Jacob [00:06:49] I think it’s about understanding and this is all about how your product is positioned. We’re all selling the same thing – we’re all selling computers. We’re all actually selling Intel technology, we’re just packaging it in different ways. So I think the key is if you think of IT as the old “cattle versus pets” thing. That’s a server – it’s dedicated to me, it’s mine, it’s particular, I like this I upgraded the RAM on it – it’s very much the IT experience.

Like you said SoftLayer innovated the data center enormously. They took IT and made it like super efficient and actually almost fun for an IT guy. If you’re thinking about a cloud buyer or developer – what matters more? Our best customers deploy 100 physical machines which is a lot of cores and a lot of RAM. I mean it’s great. One of my favorite users is Graham from NixOS and he has posted on Twitter about how much… Graham in course he deployed to get through it like a backlog of 30000 jobs for NixOS through the CLI. He likes the power of the server and he’s excited by being able to get the job done but he just destroyed them. There’s nothing special about them. They’re just servers, just like VMs. Then, of course, you start to design an experience that’s API-driven or that’s less about a downgrade, change this changed that, and it’s much more about “I’ll take another one, actually give me five”.

Darko [00:08:38] That’s exactly the experience the developer wants. I want to make mistakes and I want to destroy this and that’s the way of thinking. Generally in software whenever you do something, tomorrow you’re going to throw it all away or rewrite it. There is a cost to this time and with hardware, it usually meant “Okay I need to ask some people to do something with this physical server and then they really need to do something physical” and removing that barrier of being scared to do something with that physical server – an amazing thing.

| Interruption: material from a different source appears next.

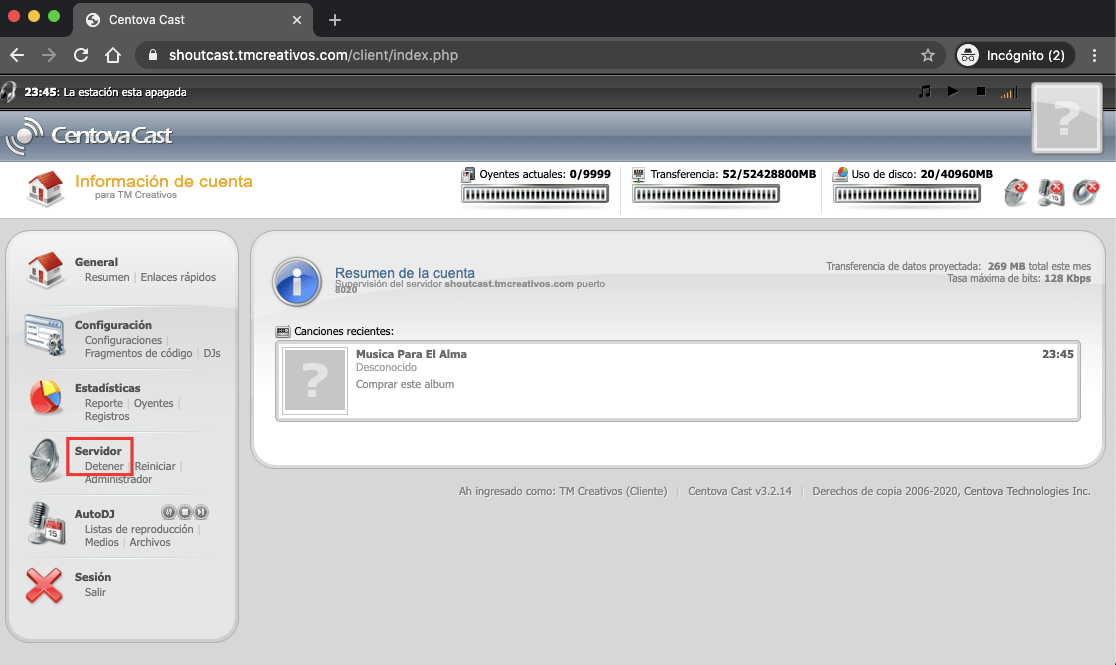The width and height of the screenshot is (1116, 665).
Task: Click the pie chart Estadísticas icon
Action: (x=45, y=397)
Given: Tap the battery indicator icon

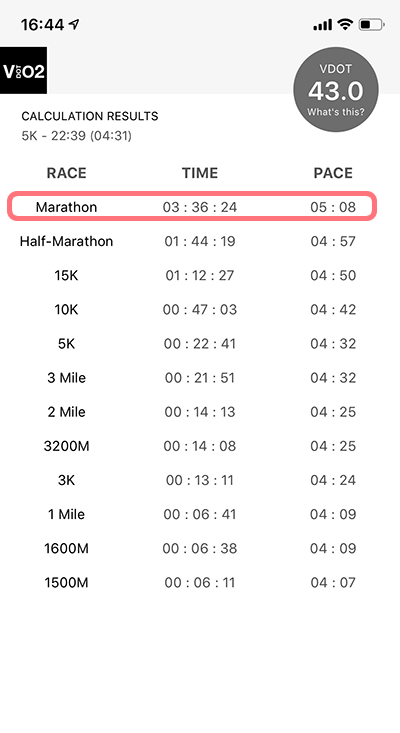Looking at the screenshot, I should (x=371, y=24).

Jacob [00:09:12] Yeah. That’s a pretty simple concept, but it’s hard to do. Physical hardware – it’s not smooth right. It has rough edges. Things are different between physical machines, between each machine. They do not always behave the way you want.

So our mission has always been to try to provide just the lowest level of abstraction e.g. like tooling so that you can deal programmatically with that. Instead of saying “Let’s abstract you so far that you can deal with it” we’re saying “Let’s give you tools to deal with that when it breaks itself”. When you change the kernel and you can’t get back in because “Whoops”. Right. Well, how do I help you deal with that? Because that’s a real thing. And the reason why we’re most excited about this, why hardware and why does it matter. It’s not religious for us it’s not because VMs are bad – VMs are great. That’s all good. It’s really because we see a world in which there’s a lot of hardware that makes a big difference in what we’re trying to do over the next ten years.

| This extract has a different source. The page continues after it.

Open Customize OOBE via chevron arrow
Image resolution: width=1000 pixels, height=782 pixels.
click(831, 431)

For trying to fly rockets to Mars or trying for taxis to drive themselves and we’re trying to talk to the wall instead of at our screen. We just are going to end up with a lot of hardware that kind of looks like our phone where you know you started designing this hardware around the software experience and you combine those two things. That means you’re just going to have… We as a community as an ecosystem of developers just have to get good at dealing with a lot of variety of hardware because it’ll make a difference to our use cases.

Darko [00:10:58] Now that’s a new thing that’s coming up in the last few years. There is one thing that keeps coming up and that’s the ARM is something that’s powerful for that. I know from different announcements that you guys have been making actually over the years that you have been using ARM before ARM even existed. So maybe you can shed some light on that. There was recently a discussion I think Linus Torvalds wrote something that maybe that ARM is not going to fly really before making it very close to developers – they need to keep it in their laptops and their hands and all that. I kind of disagree with some extent…

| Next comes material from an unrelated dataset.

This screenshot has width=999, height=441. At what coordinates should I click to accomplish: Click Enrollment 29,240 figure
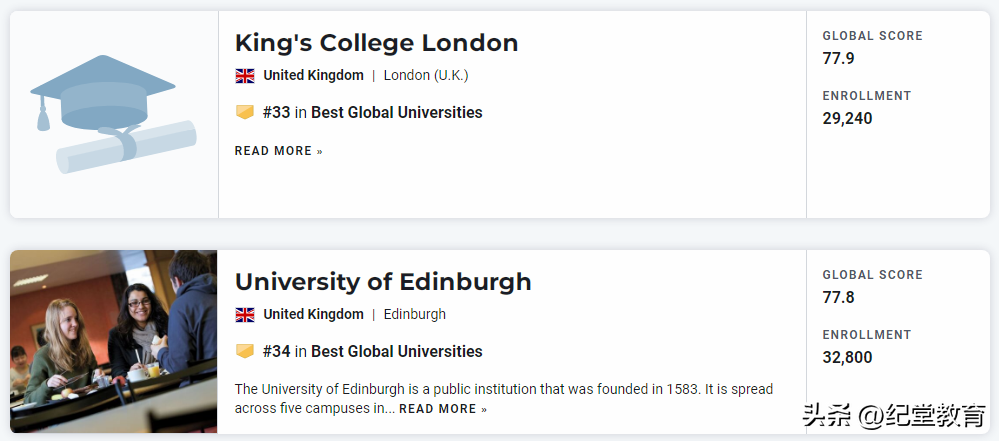tap(847, 118)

Jacob [00:12:04] So the question is why ARM and what’s it all about?

Darko [00:12:06] Yeah I think that’s it. At least our customer base and people that we are talking about are very close to the Internet and I would say that it’s still far away from us. Let’s say to put us in the group of you know web developers so maybe you can shed some light on that. Where do you see it’s going and why it’s so exciting.

Jacob [00:12:35] Yeah well we got into the ARM business really not because we thought there was some massive you know missing product in the data center market. We’re huge consumers and fans of Intel technology and I don’t see that it’s the reason to be excited about ARM. I do see it’s because of diversity.

So the reason we got involved in ARM was that we looked around for ecosystems that we thought would support a diverse hardware model in which you know what was it Tesla yesterday talking about their specialty chips that help them drive cars better than the video chips. Yeah. It’s their own chip but it’s probably (and I didn’t check) but I’m almost 100 percent sure that it’s probably an ARM licensee. And the reason why the ecosystem has some very interesting benefits – does it make sense for…

I can’t speak for any company but does it make sense for an Intel to go build a chip for Tesla’s cars. Maybe? But maybe not. The reason why we got into ARM is that we saw diversity, we saw the ecosystem of a thousand licensees and partners who will essentially build you anything from a set top box chip has no fan you know to a ninety-six core dual socket data center chip. Now not all ARM architecture ecosystem problems are real, but we thought that hardware getting more diverse meant that we need to enable developers to have that in the cloud. I think it’s absolutely important that it’s in your laptop like what Microsoft you know notebooks and stuff are doing with ARM is really critical.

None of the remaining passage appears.